Task objective ▸
Pictures are to be left out. Return exactly the lines below from the one with "Viewport: 750px width, 704px" up to and including the one with "Task: Click the Mutation function name".

Items from a dataset:

^^^^

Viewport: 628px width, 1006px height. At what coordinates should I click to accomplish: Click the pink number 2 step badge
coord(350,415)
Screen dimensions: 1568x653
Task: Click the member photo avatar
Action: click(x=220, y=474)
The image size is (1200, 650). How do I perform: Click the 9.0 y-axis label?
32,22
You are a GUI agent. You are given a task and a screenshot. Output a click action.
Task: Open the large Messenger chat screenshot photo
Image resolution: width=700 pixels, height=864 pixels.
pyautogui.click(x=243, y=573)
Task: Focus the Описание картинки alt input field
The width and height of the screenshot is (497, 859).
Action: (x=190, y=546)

^^^^

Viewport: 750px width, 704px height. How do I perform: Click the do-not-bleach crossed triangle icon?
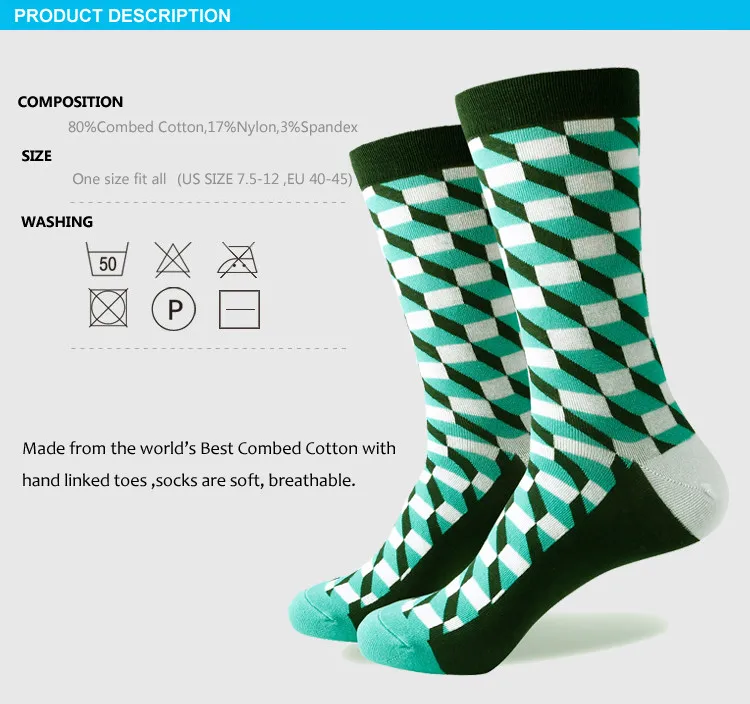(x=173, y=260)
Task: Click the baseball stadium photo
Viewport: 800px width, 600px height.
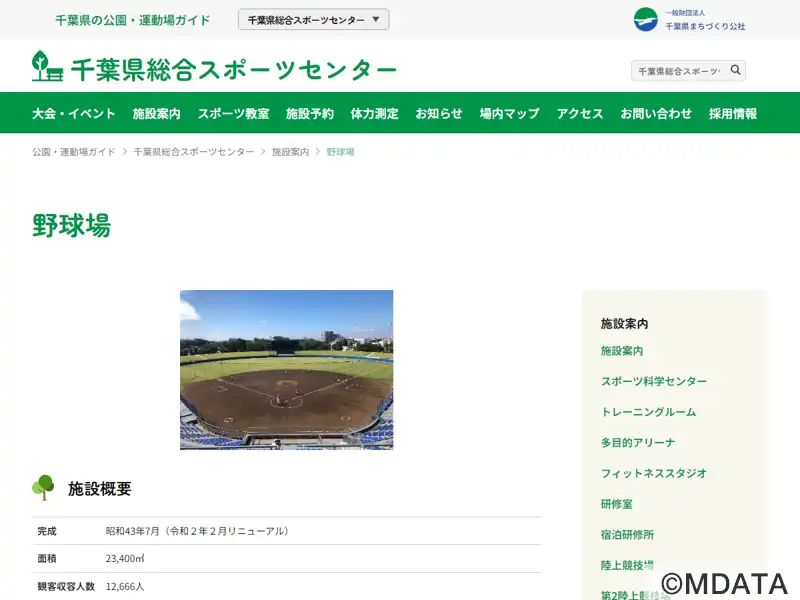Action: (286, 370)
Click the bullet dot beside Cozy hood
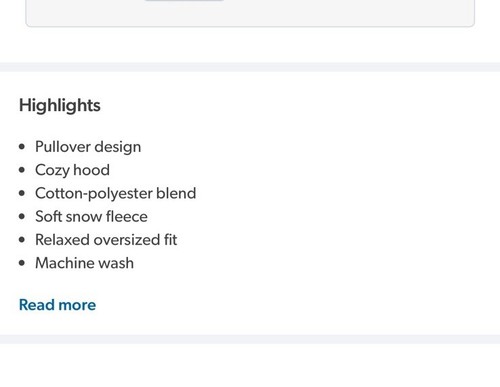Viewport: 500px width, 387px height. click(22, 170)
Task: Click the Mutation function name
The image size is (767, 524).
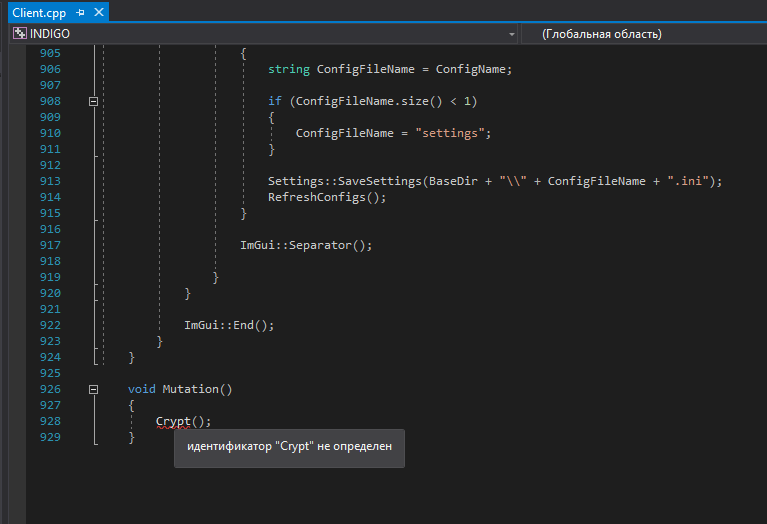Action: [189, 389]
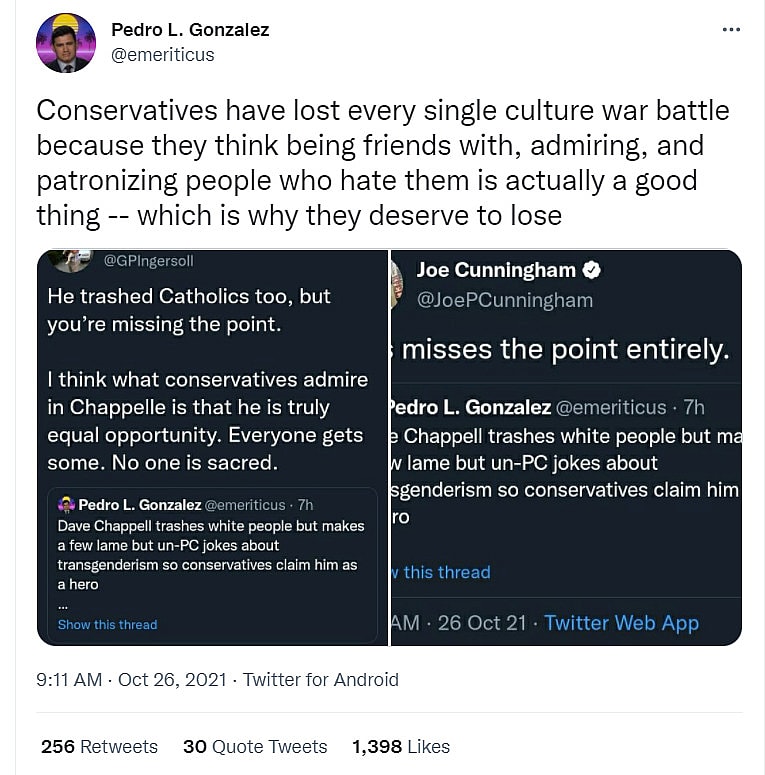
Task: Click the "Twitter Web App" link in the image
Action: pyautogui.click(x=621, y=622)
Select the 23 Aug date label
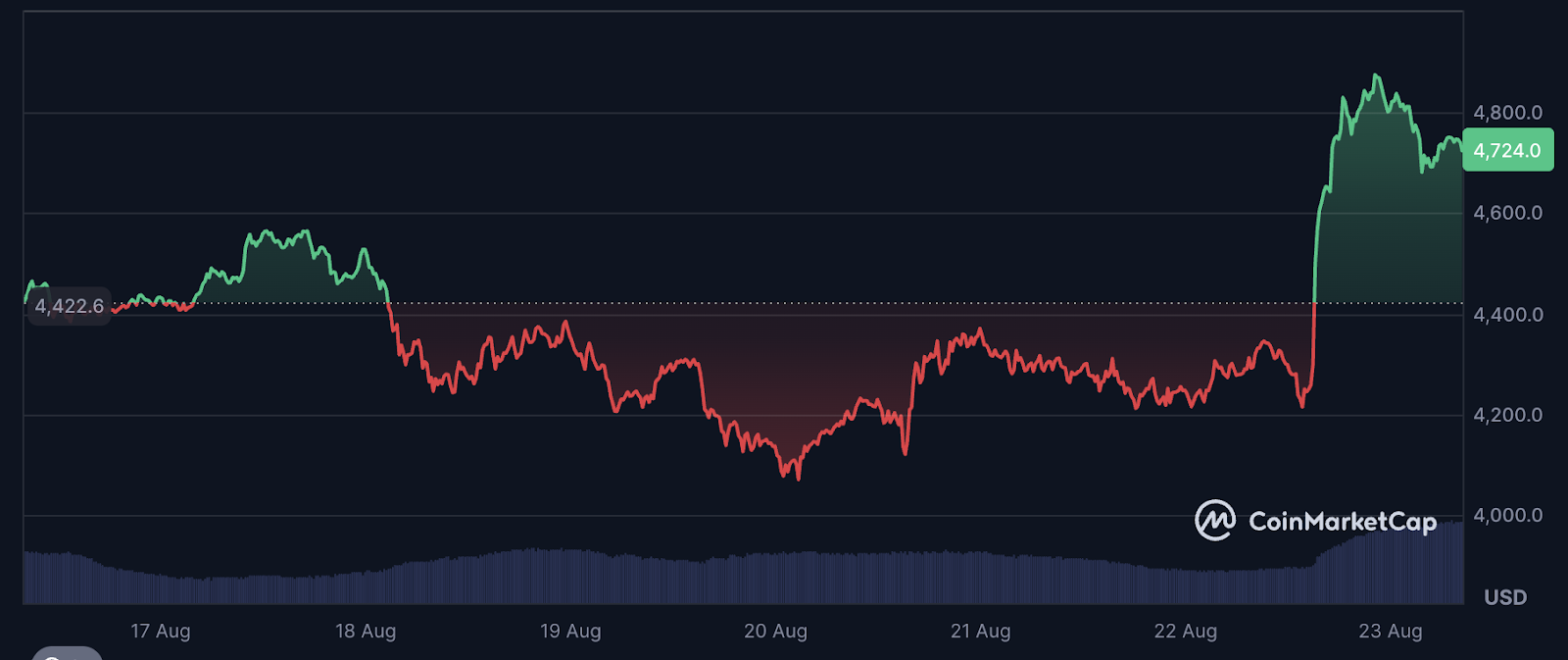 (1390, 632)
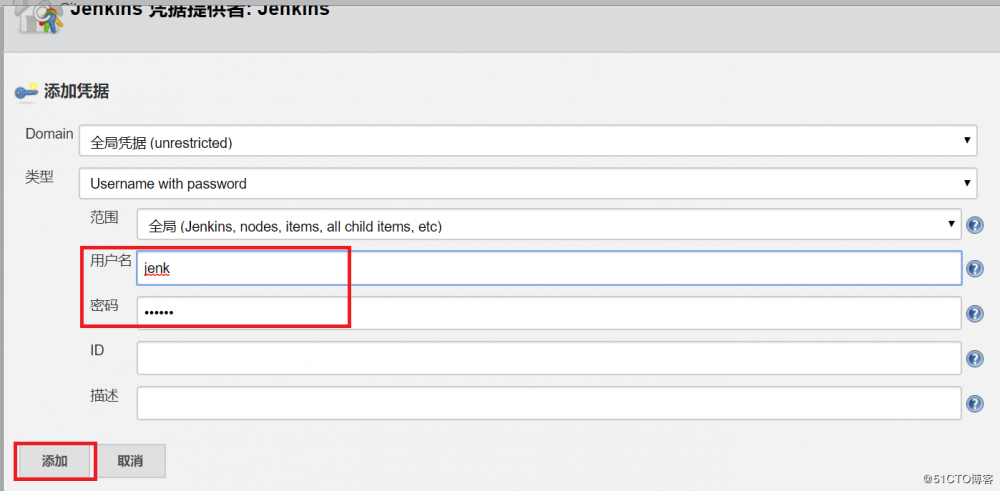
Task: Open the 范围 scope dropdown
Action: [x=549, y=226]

^^^^

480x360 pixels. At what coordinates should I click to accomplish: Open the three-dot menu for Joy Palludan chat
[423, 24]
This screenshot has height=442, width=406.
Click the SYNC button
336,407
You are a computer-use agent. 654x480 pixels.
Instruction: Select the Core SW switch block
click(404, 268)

^^^^

Exercise response ▸
Viewport: 750px width, 704px height. How do I perform: Click the do-not-bleach crossed triangle icon?
(x=173, y=260)
Task: Click the baseball stadium photo
Viewport: 800px width, 600px height.
Action: (286, 370)
Click the bullet dot beside Cozy hood
Viewport: 500px width, 387px height. click(22, 170)
Task: Click the Mutation function name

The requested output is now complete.